Warren Buffett and the Business of Life
Bloomsbury l Rs 995 l pp 960
A successful investor does more things than make money. Here’s a book on the world’s richest man and most generous philanthropist, his friendships, his values
Book of the week
It’s not his billion-dollar fortune that he’s built up entirely by investing that has forced me to follow each and every move the man has made since 1998. To me the money is incidental, a delightful by-product of the real thing — the simple, universal, disciplined method of making it. In the world of finance, Warren Buffett is the poet and the painter, the doer and the thinker. And Schroeder puts it together grippingly.
Any book on the man, his work and his values has to be seen and judged for two constituencies — that tightly-woven mass of value investors who seek to study or replicate his investing principles; and his fans. On both these charges, I plead guilty. And having devoured most books on him (he is still to write his autobiography), just when I thought there is no more value left in writing on the man, comes this charming 960-page, 3-tonne treatise.
Every author on Buffett lays stake to the claim of original analysis, exclusive interviews and so on. Schroeder’s is not very different. Her treatment, however, is humble and not hyper-amplified like James O’Loughlin’s The Real Warren Buffett: Managing Capital, Leading People. Or Buffettology by Mary Buffett and David Clark, where Mary tries to show access through family (she was his former daughter-in-law).

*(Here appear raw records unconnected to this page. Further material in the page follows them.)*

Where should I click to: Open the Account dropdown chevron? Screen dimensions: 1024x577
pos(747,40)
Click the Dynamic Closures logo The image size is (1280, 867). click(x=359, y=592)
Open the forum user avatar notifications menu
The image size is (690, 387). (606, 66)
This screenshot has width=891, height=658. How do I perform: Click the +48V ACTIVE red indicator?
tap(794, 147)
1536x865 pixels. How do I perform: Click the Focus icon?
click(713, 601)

A quick, surface read will leave students of Buffett a little disappointed. But Schroeder’s skill lies in being able to reach the student through the fan. So, Buffett’s investing philosophy is not encapsulated in 10 bullet points. To get there, you have to know the man, his values.

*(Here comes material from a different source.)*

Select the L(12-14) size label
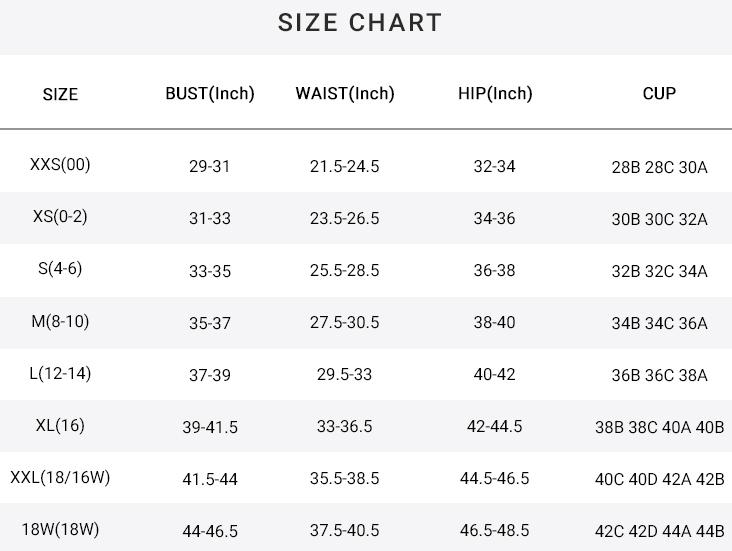 click(x=60, y=374)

Schroeder’s poignant chapter on the death of Buffett’s friend Katherine Graham, then chairperson of The Washington Post where Buffett had a substantial equity stake, for instance, brings out his vulnerability, his human side as he
needlessly blames himself: “If I’d been playing bridge with her that day she might not have fallen.”
Stories like these abound this well-researched paperback and that’s where its strength lies. It fills in the blanks that lie between Buffett’s incisive annual letters to his shareholders — a must for any equity investor — and news reports that tell us nothing more than his latest investment or his ever-growing net worth.

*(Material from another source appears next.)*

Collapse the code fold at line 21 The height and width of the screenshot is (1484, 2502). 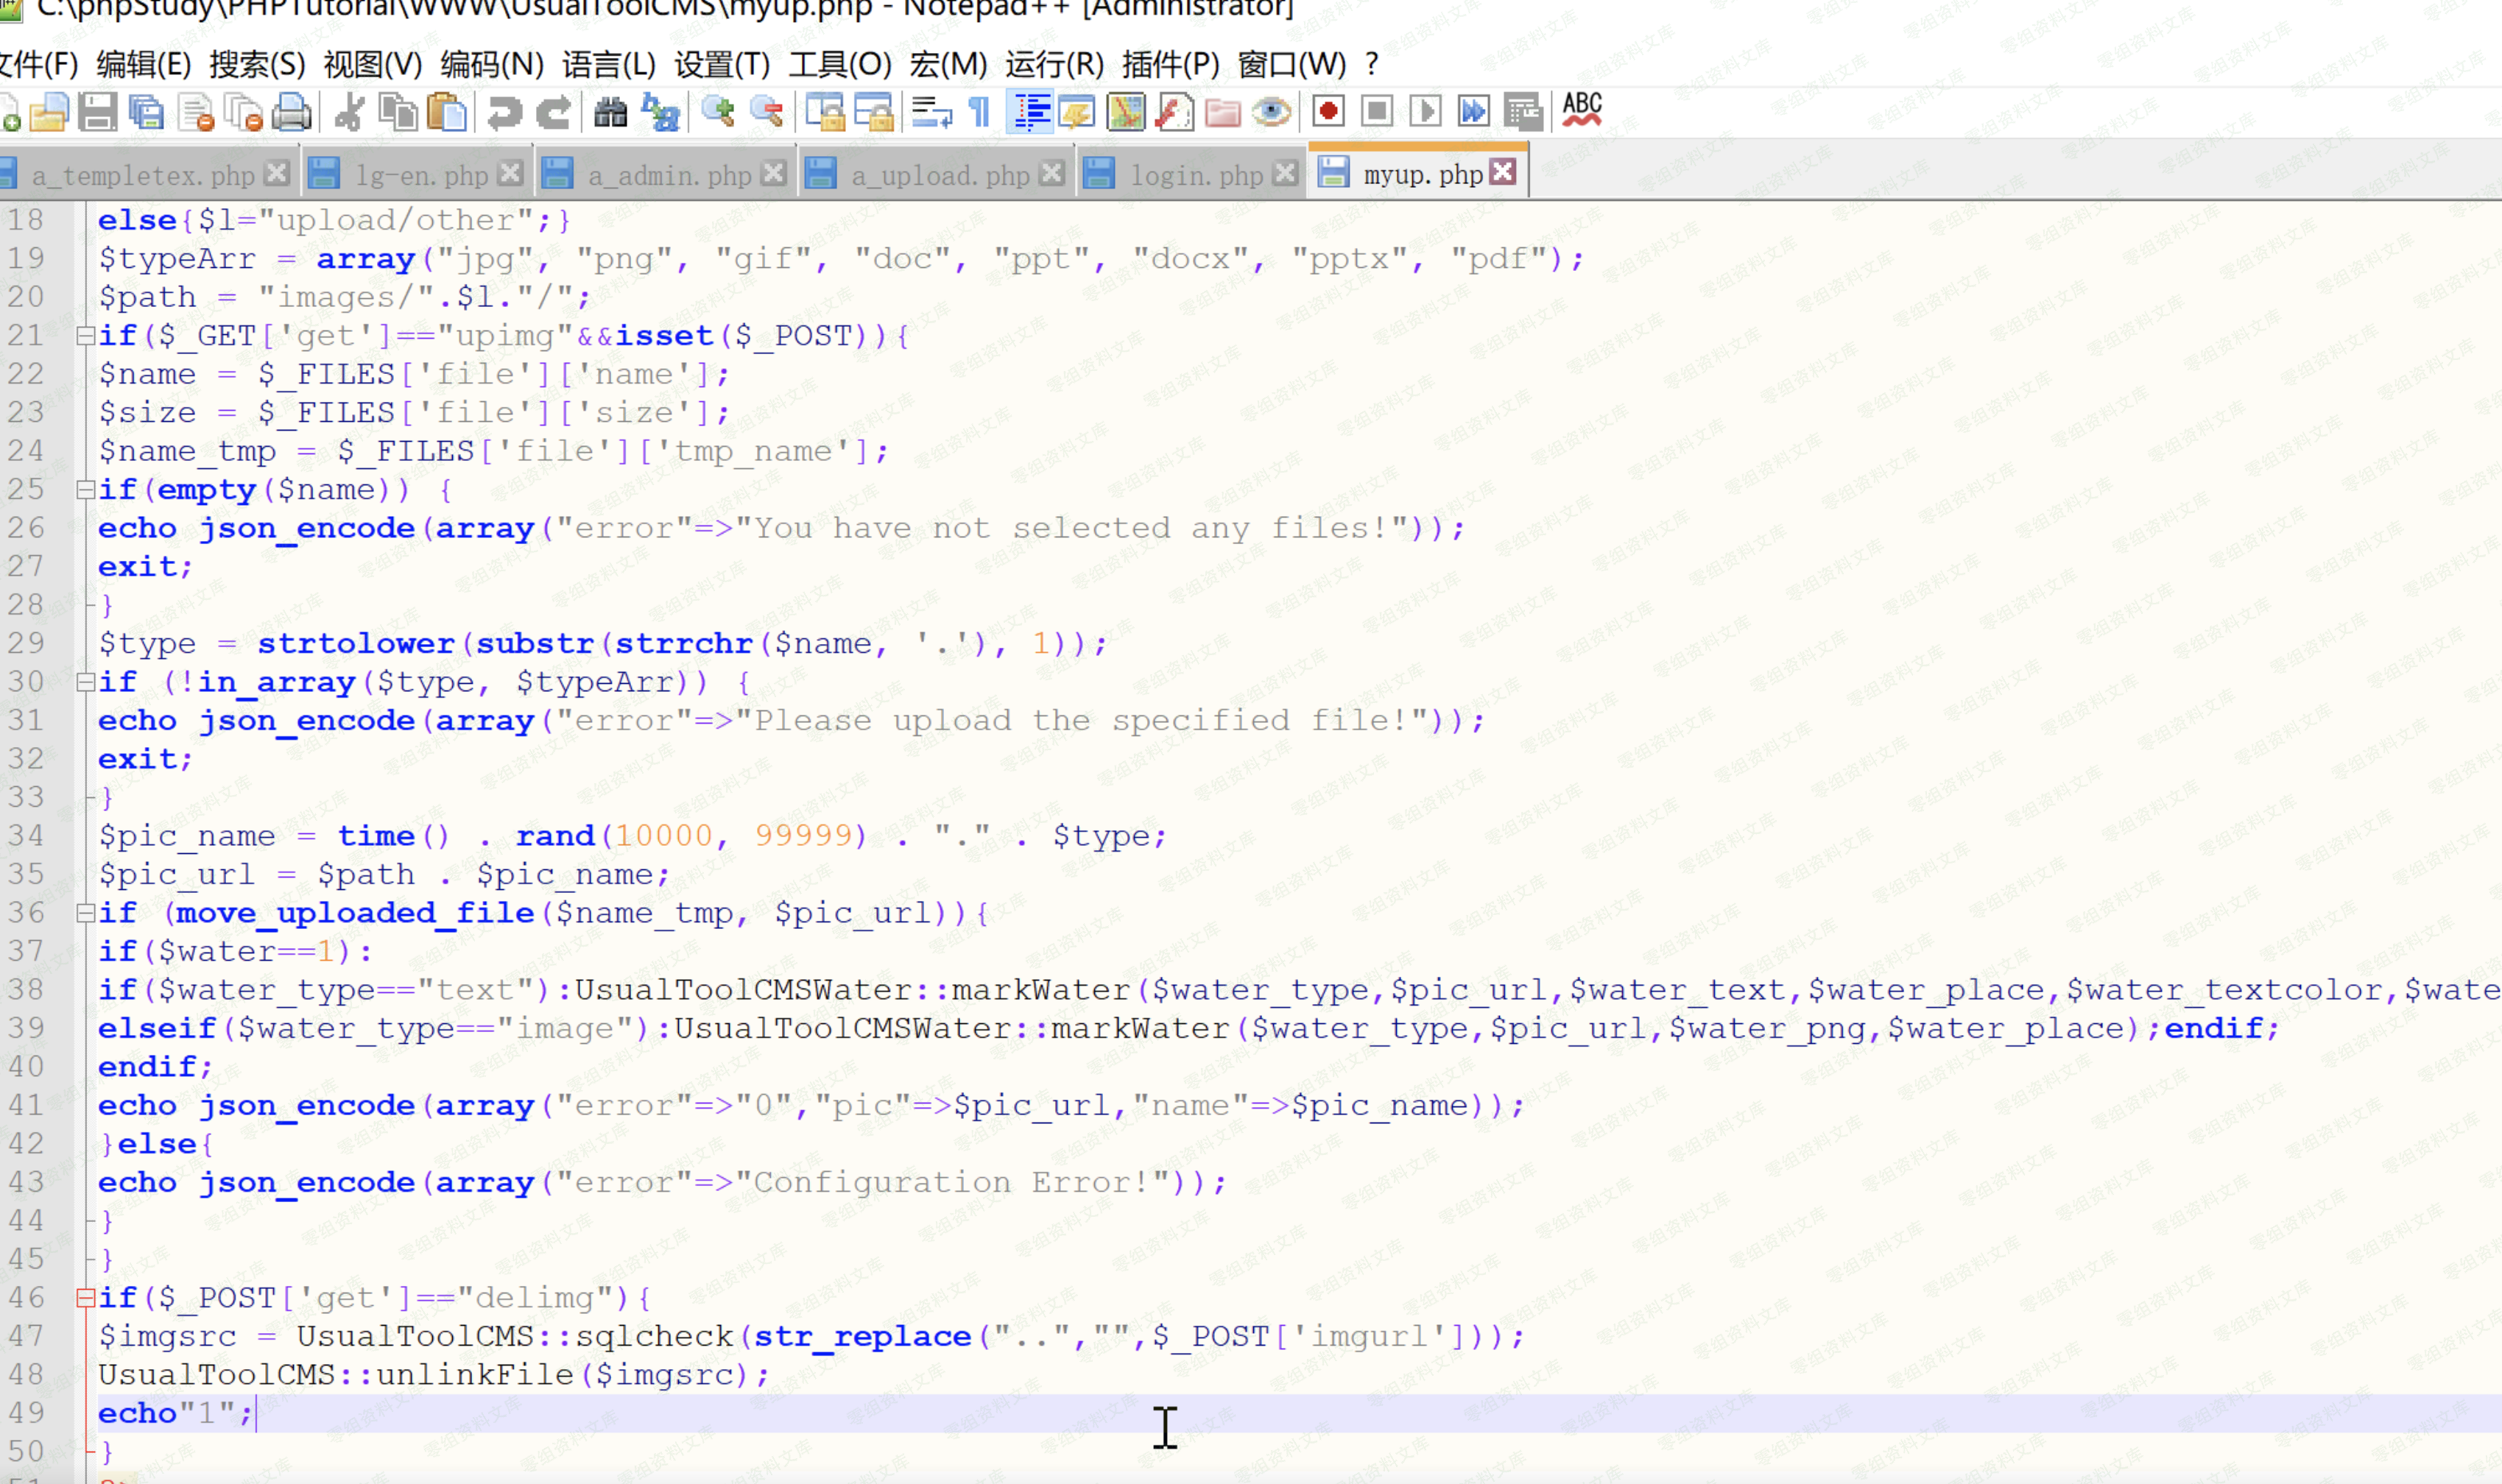pos(86,336)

Which, in turn, is based on the principles of investing he learnt from his teacher Benjamin Graham, whose Intelligent Investor is essential reading for hard-core investors. Graham, who introduced Buffett to a moody creature called Mr Market was someone Buffett worshipped. But that didn’t stop him from following his own mind while investing in the insurance company Geico. Graham thought Geico was too expensive.
As a writer, Schroeder has three advantages. One, as an award-winning insurance analyst she can read numbers, so important while dissecting Buffett; she applies that research on his softer side as well. Two, seeing the bigger picture as an accounting policymaker. And three, the Buffett advantage — he liked the way she thought and wrote (reported in The New York Times) — who gave her the one precious commodity any writer would die for: his time. Putting all three together, Schroeder has been able to give us a rather intimate look into Buffett.
While Schroeder’s book will occupy a rather large, premium and rightful space on the bookshelves of Buffett students and fans alike, it doesn’t match the mature stature of Roger Lowenstein’s Buffett: The Making of an American Capitalist — my personal favourite. It also lacks the theoretical rigour of Lawrence A. Cunningham’s How to Think Like Benjamin Graham and Invest Like Warren Buffett — the best book to understand his techniques. The Snowball is like adding one more amazing stock to my exceedingly large portfolio of Buffett books — in the absence of my money growing like Buffett’s, at least my collection snowballs.